### Extracted material
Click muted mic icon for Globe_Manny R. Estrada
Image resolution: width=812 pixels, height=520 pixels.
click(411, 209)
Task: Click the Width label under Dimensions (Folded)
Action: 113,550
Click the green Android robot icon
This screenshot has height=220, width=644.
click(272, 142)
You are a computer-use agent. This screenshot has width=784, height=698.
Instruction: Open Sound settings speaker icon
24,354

---

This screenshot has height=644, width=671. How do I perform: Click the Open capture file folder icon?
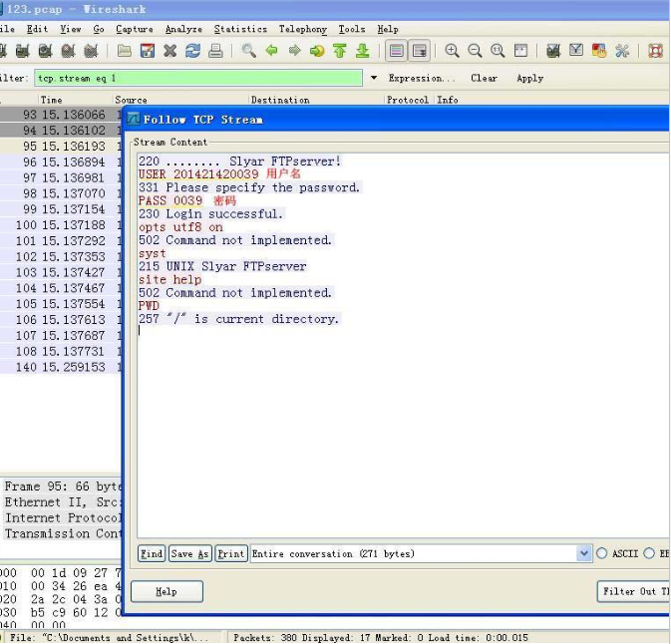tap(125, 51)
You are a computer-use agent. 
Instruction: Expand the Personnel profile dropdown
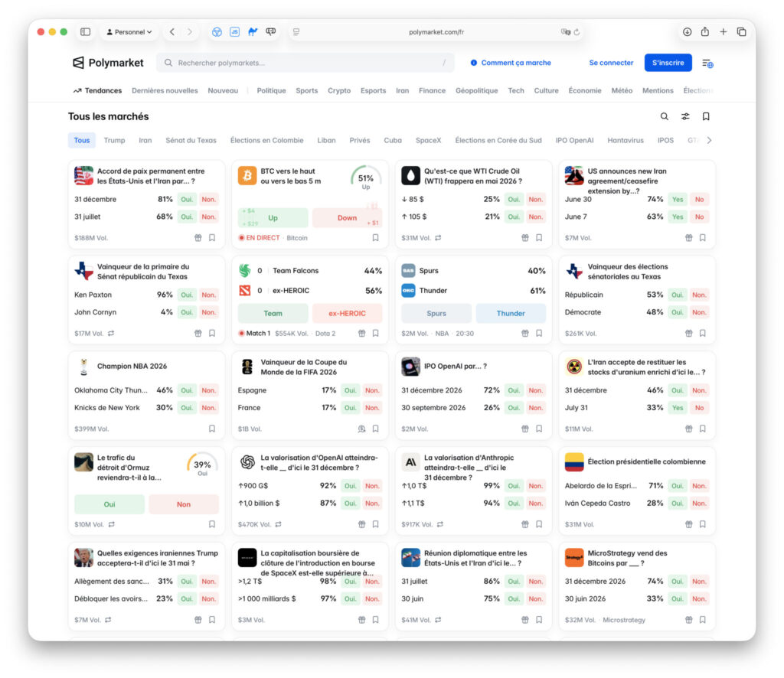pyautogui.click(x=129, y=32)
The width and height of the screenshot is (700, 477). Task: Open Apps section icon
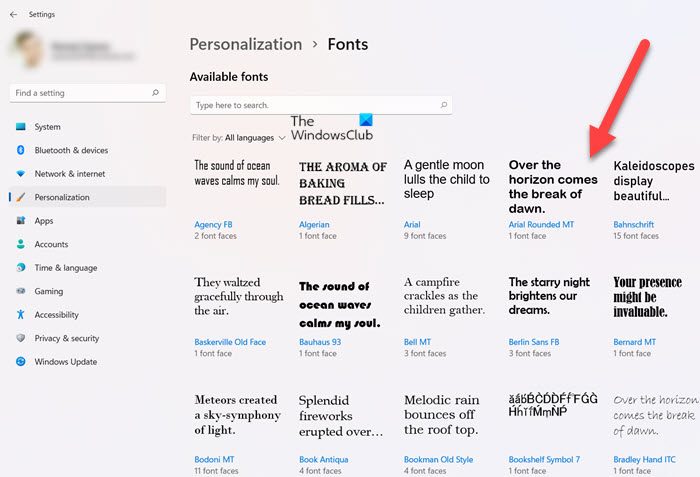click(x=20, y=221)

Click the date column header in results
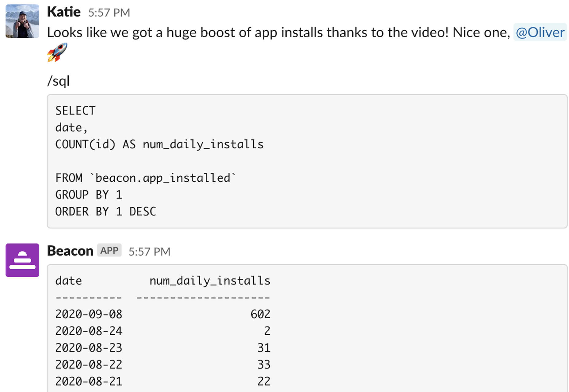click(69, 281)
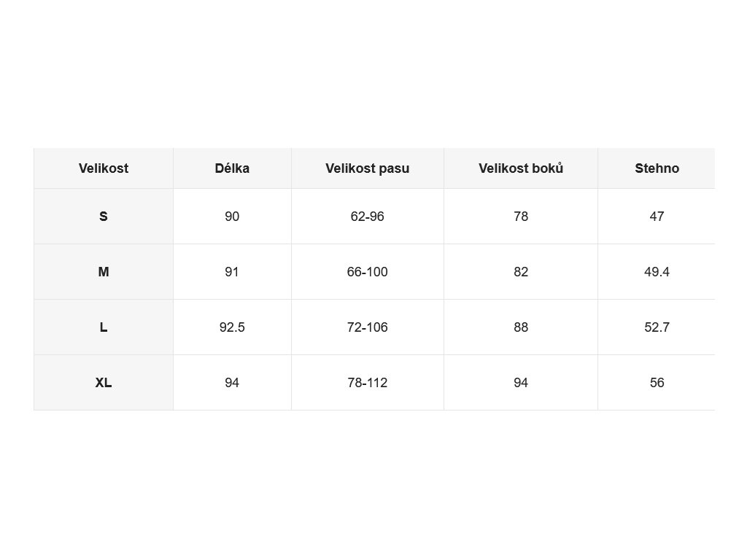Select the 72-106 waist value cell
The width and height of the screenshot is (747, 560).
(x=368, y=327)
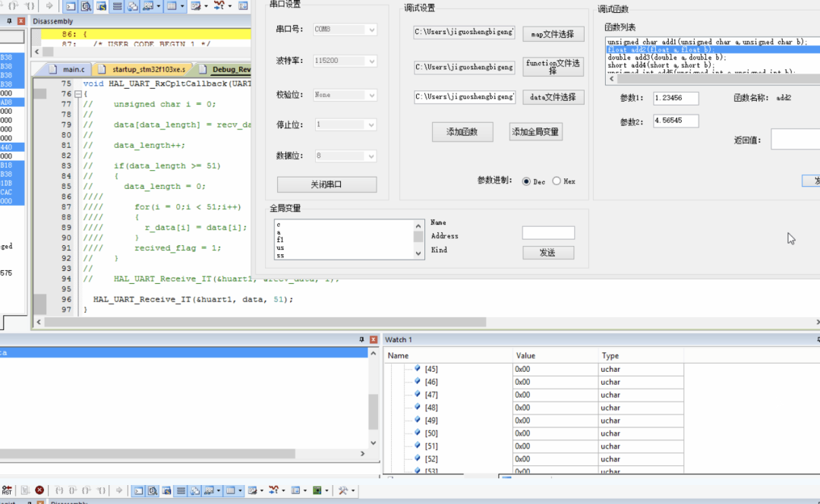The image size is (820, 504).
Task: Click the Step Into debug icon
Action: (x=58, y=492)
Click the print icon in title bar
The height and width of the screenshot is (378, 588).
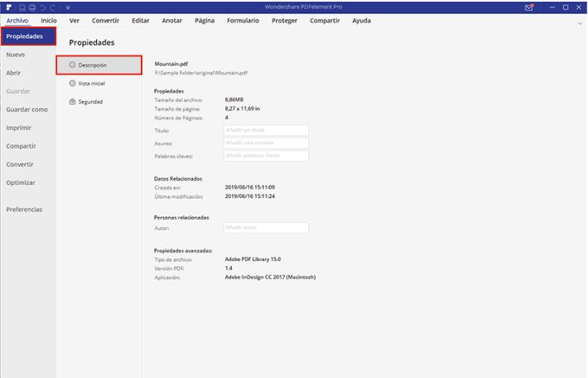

---

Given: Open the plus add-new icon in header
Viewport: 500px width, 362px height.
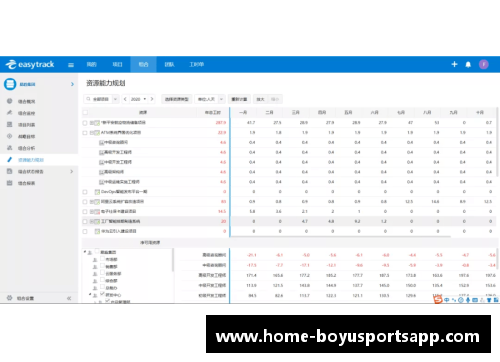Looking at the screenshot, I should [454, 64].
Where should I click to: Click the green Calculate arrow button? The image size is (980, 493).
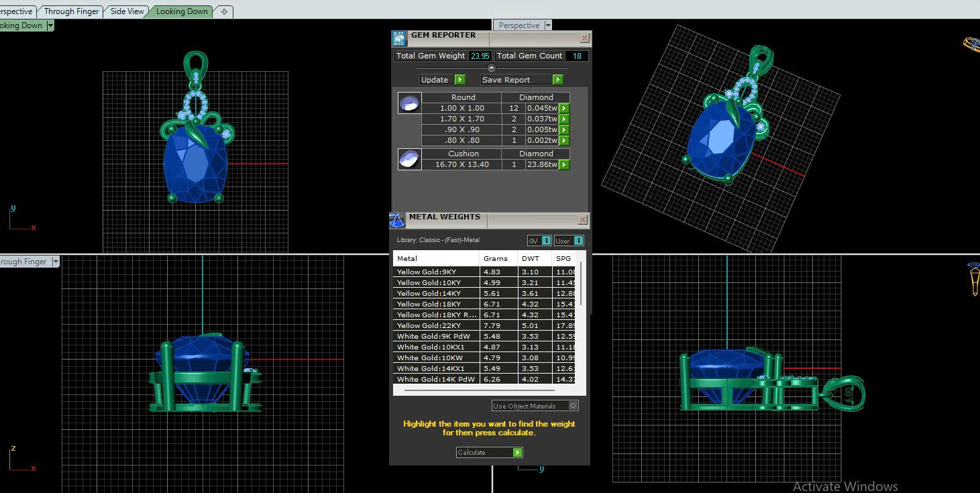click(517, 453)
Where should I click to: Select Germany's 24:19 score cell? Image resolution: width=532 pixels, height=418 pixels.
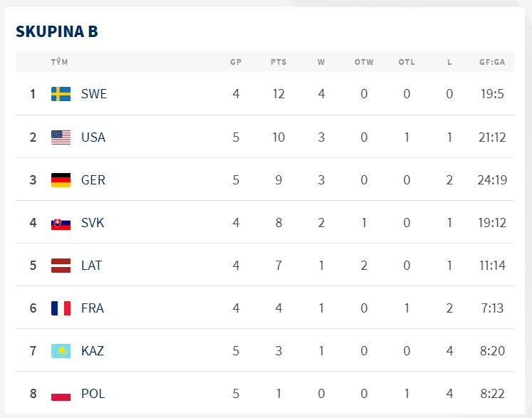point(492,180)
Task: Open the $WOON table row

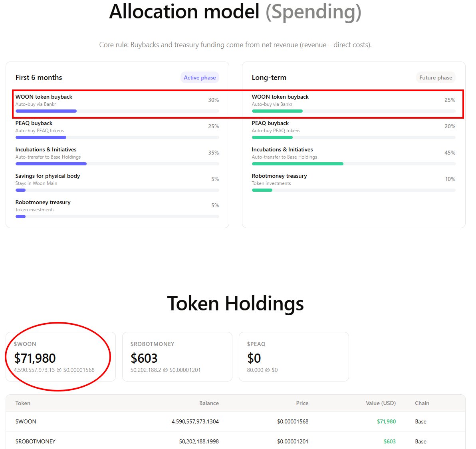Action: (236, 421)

### Problem requirements
Check each line of the records above for "agent", and copy those that have it.

### Result for this task
You are a computer-use agent. This screenshot has width=784, height=698.
You are a computer-use agent. 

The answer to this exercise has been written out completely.